Stored data:
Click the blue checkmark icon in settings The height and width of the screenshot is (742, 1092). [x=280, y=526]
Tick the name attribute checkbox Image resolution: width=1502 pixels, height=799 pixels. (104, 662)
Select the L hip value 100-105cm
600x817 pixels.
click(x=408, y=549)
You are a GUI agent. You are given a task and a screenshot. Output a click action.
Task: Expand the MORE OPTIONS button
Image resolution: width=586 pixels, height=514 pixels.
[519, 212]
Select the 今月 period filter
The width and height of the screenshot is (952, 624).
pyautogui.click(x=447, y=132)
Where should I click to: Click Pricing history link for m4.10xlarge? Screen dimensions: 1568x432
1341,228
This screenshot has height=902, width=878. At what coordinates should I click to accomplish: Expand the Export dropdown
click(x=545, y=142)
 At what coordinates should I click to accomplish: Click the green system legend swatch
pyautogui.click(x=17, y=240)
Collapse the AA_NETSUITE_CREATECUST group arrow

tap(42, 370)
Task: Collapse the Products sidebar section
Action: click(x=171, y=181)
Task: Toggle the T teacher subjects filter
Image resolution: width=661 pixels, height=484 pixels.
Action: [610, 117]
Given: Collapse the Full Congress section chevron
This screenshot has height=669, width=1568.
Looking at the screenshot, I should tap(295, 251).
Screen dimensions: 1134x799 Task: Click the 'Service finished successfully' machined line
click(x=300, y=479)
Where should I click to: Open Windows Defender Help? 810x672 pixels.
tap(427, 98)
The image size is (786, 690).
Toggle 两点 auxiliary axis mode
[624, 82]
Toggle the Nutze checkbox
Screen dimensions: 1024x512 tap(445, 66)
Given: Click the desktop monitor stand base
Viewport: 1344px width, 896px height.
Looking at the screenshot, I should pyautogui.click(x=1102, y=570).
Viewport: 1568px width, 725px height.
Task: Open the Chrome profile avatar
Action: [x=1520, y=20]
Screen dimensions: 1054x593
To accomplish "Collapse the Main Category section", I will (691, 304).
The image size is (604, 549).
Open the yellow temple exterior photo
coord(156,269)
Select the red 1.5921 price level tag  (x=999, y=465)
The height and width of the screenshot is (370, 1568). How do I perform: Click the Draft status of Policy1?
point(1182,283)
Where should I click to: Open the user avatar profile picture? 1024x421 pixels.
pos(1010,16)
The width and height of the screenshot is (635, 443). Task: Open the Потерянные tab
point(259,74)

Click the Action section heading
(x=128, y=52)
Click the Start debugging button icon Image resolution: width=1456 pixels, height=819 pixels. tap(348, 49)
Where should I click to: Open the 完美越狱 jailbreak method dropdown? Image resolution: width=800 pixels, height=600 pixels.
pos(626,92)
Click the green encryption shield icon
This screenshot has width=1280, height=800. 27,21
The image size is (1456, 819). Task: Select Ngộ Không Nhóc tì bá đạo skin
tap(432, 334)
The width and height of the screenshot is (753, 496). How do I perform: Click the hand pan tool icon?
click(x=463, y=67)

- **Task to carry out**:
Each line in the data that holds the word "filter" must be copied.

- **Result below**:
Select the 今月 period filter
Task: Toggle the T teacher subjects filter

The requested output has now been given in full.